PP Properti Bikin Usaha Patungan Rest Area Tol Dengan 5 BUMN

PP Properti Bikin Usaha Patungan Rest Area Tol Dengan 5 BUMN
Jembatan Kalikuto Penyambung Jalan Tol Semarang-Batang (Sumber: PUPR)

PT PP Properti Tbk (PPRO) membangun usaha patungan dengan lima perusahaan Badan Usaha Milik Negara (BUMN) untuk melakukan pembangunan dan pengembangan tempat peristirahatan dan pelayanan atau rest area pada Jalan Tol Batang- Semarang.

Lima BUMN yang terlibat yakni PT PP Tbk (PTPP) sebagai induk usaha PT PP Properi, PT Jasamarga Properti, PT Waskita Karya Tbk (WSKT), PT Perkebunan Nusantara IX dan PT Perusahaan Perkembangan Ekonomi Nasional Rajawali Nusantara Indonesia (RNI).

Sekretaris Perusahaan PPRO Indaryanto mengatakan, pembentukan perusahaan patungan untuk meningkatkan recurring income perusahaan dan perluasan bisnis PT PP Properti di bidang commercial.

"Modal dasar usaha patungan sebesar 63,42 miliar rupiah dan modal yang telah ditempatkan dan disetor sebesar 63,42 miliar rupiah,” ujarnya dalam keterbukaan informasi, Kamis, 10 Januari 2018. 

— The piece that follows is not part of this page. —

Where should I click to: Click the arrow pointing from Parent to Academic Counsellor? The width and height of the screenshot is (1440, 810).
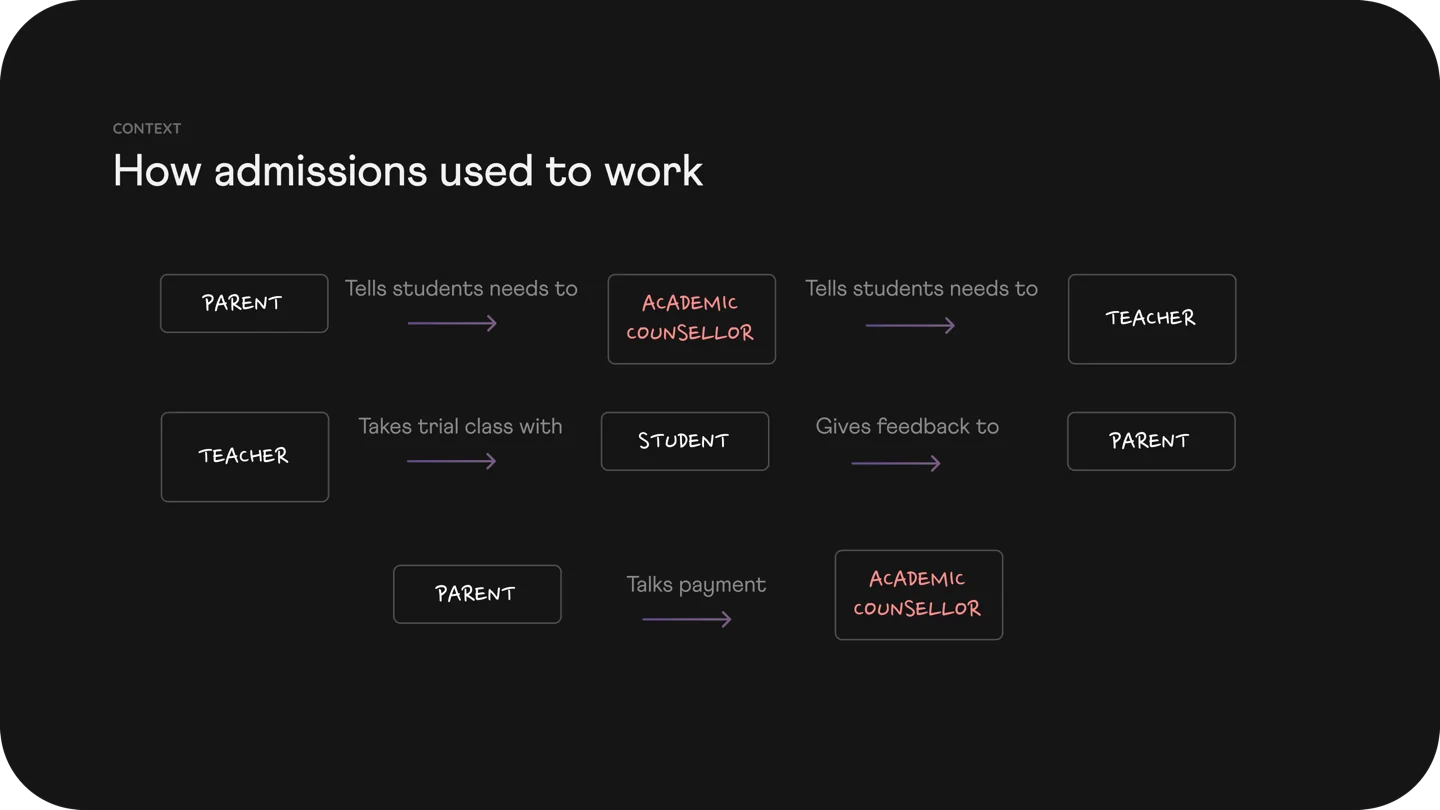point(452,323)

Dalam usaha patungan tersebut, PTPP yang merupakan induk usaha PT PP Properti, menguasai 32,5 persen dari modal ditempatkan dan disetor setara dengan 20,61 miliar.

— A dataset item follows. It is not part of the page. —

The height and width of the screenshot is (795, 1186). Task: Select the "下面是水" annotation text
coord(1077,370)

Selain itu, PT Jasamarga Properti sebesar 20 persen setara dengan Rp 12,68 miliar, PT Waskita Karya menguasai 20 persen atau setara Rp 12,68 miliar, PT Perkebunan Nusantara IX menguasai 10 persen setara 6,34 miliar rupiah dan PT RNI sebesar 7,5 setara 4,76 miliar rupiah.

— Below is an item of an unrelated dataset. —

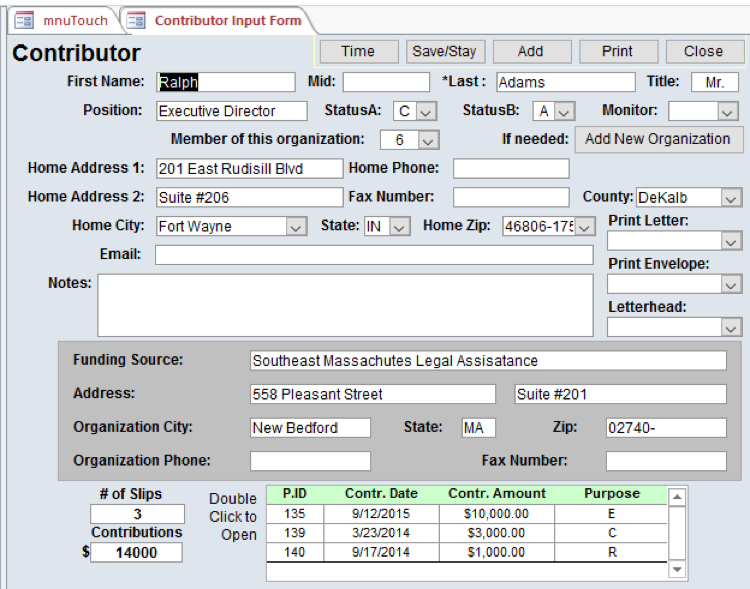
Task: Click inside the Notes text box
Action: pos(344,305)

PT PP Properti sendiri mengusai 10 persen saham atau setara modal yang ditempatkan 6,3 miliar rupiah. "Sumber dana yang digunakan PT PP Properti adalah kas perseroan," ujarnya. 

Ia menegaskan, terdapat hubungan afiliasi antara PPRO dengan PTPP yang merupakan pemegang saham mayoritas perusahaan. 

"Pembentukan usaha patungan tersebut memiliki dampak kejadian, informasi atau fakta material tersebut terhadap kegiatan operasional, hukum, kondisi keuangan atau kelangsungan usaha emiten atau perusahaan publik dengan meningkatkan pendapatan berkelanjutan," tegasnya.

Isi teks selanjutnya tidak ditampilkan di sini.